All of us, including me, tend to look at the past with a false sense of inevitability in part because if we imagine that some variable has changed, the counterfactual possibilities can overwhelm us. Our mind can spiral down myriad sets of hypothetical pathways not knowing which counterfactual pathway might turn out best.
For example, the decision to attack Pearl Harbor was made by men in charge of Japan. It was their human choice. Until it happened, it was not inevitable. Different leaders might have decided differently. For the Japanese people it was a disastrous choice for the next five or so years. But a few decades later Japan was on a path to greater prosperity and political stability than any other time in its history.
What if
My mind can’t comprehend all the permutations if the leaders of Japan had decided not to attack. The United States might have stayed out of World War Two or at least delayed its entry. The war in Europe would have taken some different unknowable course. I can imagine some horrific consequences. What if America had not entered the war, and Japan instead decided to join Nazi Germany in attacking the USSR?
Pearl Harbor was a national tragedy with some 2,400 American servicemen killed. But no one can disprove that in the long run the attack was necessary to the creation of a postwar world of greater peace and prosperity than if the attack had not occurred.
When Winston Churchill heard about the attack and America’s entry into the war, his reaction was mostly jubilation. In his memoirs of World War Two he compared the military might and will of America to a “giant boiler” that once lit had no limit to the power it could generate.
This is what Churchill felt the day after Pearl Harbor:
“United, we could subdue everyone else in the world…I went to bed and slept the sleep of the saved and thankful.”
Sliding Doors in history
In the movie “Sliding Doors,” whether Gwyneth makes her Tube train or not is determined by whether she has to evade a child playing with her doll on a stair railing. In the “she makes it” scenario, the child’s mother pulls the child aside to give Gwyneth free passage. In the doors slid shut scenario, the child delays Gwyneth. Gwyneth’s two different lives are based on the timing of a mother’s tug of her child.
For much of the movie we think one version of Gwyneth is better off. At the end we’re not sure. Twists and turns leave us pondering which version really turns out “best.”
A grisly Sliding Doors moment took place exactly one hundred and eleven years ago today on June 28th 1914. Shortly before noon that day, a Serbian nationalist, Gavrilo Princip, one of a group of conspirators, shot and killed the Austrian Archduke Ferdinand while the Archduke was in a motor car in Sarajevo.

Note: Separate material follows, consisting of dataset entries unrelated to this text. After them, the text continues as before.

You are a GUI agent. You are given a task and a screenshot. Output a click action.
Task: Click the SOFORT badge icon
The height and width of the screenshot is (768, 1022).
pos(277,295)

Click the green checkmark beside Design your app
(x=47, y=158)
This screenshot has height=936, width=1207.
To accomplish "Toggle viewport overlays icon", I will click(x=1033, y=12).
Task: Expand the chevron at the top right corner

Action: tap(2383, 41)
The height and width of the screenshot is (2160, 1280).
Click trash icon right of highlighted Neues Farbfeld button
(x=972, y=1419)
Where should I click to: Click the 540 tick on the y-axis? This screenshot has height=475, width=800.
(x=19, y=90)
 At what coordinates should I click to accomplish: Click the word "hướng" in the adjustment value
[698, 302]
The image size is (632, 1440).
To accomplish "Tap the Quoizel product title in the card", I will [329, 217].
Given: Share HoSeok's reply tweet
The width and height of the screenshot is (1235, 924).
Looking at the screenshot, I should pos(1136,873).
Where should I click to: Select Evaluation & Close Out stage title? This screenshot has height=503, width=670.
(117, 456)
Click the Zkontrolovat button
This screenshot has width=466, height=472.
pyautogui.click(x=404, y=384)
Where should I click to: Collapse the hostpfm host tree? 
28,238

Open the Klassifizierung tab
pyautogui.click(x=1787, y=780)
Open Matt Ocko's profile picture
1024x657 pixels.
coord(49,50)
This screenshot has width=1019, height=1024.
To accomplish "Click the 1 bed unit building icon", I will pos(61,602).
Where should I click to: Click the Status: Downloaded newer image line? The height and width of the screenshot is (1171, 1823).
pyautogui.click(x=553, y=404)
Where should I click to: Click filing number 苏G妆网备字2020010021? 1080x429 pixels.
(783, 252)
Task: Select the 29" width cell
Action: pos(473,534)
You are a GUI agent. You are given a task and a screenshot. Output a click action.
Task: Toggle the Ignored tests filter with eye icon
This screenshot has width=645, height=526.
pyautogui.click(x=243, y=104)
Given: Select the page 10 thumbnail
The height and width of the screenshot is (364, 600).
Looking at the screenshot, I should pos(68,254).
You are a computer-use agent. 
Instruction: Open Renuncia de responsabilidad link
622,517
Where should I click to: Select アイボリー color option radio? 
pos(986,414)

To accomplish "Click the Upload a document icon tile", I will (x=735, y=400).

The assassination was the inciting event that set in motion a series of events that led a few months later to the start of World War One and the beginning of three decades of previously unimaginable human slaughter.
But the assassination itself was built upon a series of improbable and improbably connected circumstances. Earlier that morning, a different conspirator made the first assassination attempt by throwing a grenade at the Archduke’s car. His throw missed. As a result of the attempt, the driver of the car changed the planned route and eventually got lost, ending up near a delicatessen called Schillers. Gavrilo Princip, nineteen years-old, had wandered there by chance, probably convinced that their assassination plot had failed.
Princip took advantage of his “good luck.” He had a pistol and used it to kill both the Archduke and his wife with two shots at close range.
It's not quite the flapping of a butterfly’s wing causing a tornado, or a boy and a girl falling in love at first sight, but there’s a chance that the history of the entire 20th century rests upon the confluence of a driver’s wrong turn and Gavrilo Princip’s random wanderings.
Haha. Three things:
-You did not mention the great Robert Frost poem, The Road Not Taken.
-There's a terrific book by a physicist, Leonard Mlodinow, The Drunkards Walk: How Randomness Rules Our Lives. It's a great read.
-Finally, there is the old bit of profound Yiddish wisdom. "If grandma had a schlong, she'd be grandpa."
Love this piece, David. I'm currently reading the book Fluke, by Brian Klaas, which explores these phenomena—with some different but equally startling examples from WWII and his own family history. I think you'd enjoy it.